The camera crew shut off their lights and Trisha Rains put a hand on the back of her neck, holding her hair away to cool herself.
"I need a reverse. We can shoot it over by the house. Get the smoking remains over my shoulder," she said to her crew, and they moved off, leaving Grady Raynor smiling. He then saw Karen as she held up her cellphone.
"Just got a call from my SAC in D. C. and my District Supervr down here. They want me and Lockwood back, at the Federal Building in Tampa, forthwith."
"In the words of that great American sports legend George Steinbrenner, 'Fuck 'em.' "
"Hey, Detective, I'm just a bystander here, but your best bet of holding on to this case, which is about two hours away from going national, is to set up a joint-op with Customs.

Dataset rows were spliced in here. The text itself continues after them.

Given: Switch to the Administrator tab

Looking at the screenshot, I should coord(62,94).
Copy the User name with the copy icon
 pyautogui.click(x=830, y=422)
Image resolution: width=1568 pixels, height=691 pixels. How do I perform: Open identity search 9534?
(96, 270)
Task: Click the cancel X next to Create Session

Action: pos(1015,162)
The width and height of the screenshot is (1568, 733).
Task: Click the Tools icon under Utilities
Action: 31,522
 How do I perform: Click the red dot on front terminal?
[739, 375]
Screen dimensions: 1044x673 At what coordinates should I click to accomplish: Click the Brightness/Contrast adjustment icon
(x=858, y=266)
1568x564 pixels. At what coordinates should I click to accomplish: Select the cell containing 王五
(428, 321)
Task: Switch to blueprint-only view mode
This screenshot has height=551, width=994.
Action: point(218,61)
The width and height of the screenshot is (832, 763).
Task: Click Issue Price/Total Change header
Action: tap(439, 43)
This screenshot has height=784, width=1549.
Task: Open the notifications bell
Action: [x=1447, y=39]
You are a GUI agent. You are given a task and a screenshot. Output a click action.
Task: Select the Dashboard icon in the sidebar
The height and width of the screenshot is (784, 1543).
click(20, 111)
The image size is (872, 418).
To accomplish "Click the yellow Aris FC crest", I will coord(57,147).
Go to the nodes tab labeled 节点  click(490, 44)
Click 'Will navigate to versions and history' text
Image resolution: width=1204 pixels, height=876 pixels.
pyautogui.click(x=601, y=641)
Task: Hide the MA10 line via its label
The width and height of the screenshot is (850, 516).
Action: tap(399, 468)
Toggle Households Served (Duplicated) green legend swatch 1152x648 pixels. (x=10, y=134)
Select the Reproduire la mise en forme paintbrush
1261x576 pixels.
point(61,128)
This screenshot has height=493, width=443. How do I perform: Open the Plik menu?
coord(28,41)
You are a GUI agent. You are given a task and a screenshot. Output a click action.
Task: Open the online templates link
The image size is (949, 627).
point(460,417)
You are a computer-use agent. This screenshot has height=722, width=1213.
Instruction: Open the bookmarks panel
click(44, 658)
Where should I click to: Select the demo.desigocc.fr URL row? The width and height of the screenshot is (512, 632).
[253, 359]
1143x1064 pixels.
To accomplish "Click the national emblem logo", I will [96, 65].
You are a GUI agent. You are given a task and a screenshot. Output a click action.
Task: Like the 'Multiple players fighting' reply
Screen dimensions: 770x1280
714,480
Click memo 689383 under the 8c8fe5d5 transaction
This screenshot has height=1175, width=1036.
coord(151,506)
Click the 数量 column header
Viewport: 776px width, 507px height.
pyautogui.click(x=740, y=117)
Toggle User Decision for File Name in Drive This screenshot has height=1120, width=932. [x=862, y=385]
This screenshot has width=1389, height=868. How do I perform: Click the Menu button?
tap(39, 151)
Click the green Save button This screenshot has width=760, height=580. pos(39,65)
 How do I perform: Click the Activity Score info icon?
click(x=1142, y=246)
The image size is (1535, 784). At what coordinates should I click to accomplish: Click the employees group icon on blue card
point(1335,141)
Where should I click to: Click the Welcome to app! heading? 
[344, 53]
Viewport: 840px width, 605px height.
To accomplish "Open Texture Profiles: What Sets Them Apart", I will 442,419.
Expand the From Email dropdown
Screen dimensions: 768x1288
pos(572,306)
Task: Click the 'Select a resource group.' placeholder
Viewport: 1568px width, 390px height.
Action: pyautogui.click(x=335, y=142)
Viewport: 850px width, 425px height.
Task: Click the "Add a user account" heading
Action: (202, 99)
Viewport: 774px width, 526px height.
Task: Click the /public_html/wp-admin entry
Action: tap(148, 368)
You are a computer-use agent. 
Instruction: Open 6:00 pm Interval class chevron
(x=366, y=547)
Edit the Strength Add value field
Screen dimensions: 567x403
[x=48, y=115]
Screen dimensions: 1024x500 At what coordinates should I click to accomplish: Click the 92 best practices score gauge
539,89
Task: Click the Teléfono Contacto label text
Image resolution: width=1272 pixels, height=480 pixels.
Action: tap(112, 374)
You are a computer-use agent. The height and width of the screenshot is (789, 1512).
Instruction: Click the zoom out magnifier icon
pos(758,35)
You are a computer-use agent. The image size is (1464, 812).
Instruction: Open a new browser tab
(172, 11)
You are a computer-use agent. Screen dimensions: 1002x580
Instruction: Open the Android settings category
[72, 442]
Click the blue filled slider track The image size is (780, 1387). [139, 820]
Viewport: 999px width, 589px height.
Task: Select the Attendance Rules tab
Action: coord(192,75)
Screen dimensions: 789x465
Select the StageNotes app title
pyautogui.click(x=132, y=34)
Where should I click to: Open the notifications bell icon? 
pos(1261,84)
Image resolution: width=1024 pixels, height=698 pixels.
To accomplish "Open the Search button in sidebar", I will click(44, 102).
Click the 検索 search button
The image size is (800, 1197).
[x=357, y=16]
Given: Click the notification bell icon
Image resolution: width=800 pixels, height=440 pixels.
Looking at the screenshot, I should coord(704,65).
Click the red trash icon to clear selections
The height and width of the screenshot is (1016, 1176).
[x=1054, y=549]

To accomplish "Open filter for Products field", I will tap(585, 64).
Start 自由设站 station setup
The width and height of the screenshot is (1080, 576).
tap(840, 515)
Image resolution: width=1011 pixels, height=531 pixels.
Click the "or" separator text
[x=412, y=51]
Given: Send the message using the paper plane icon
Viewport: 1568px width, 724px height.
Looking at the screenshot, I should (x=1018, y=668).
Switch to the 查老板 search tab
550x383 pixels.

If you don't, they're gonna go over your head to the Governor and you're gonna be up in the bleachers with Steinbrenner eating a foot-long."
He looked at her for a puzzling moment while his walnut-sized brain calculated the truth in her remark.
"You do this for me, and I'll do a Grady Raynor commercial at Justice," she added. Then another news crew moved in, looking for a statement. They turned on their lights. Raynor's eyes darted over to them, anxious to get at it.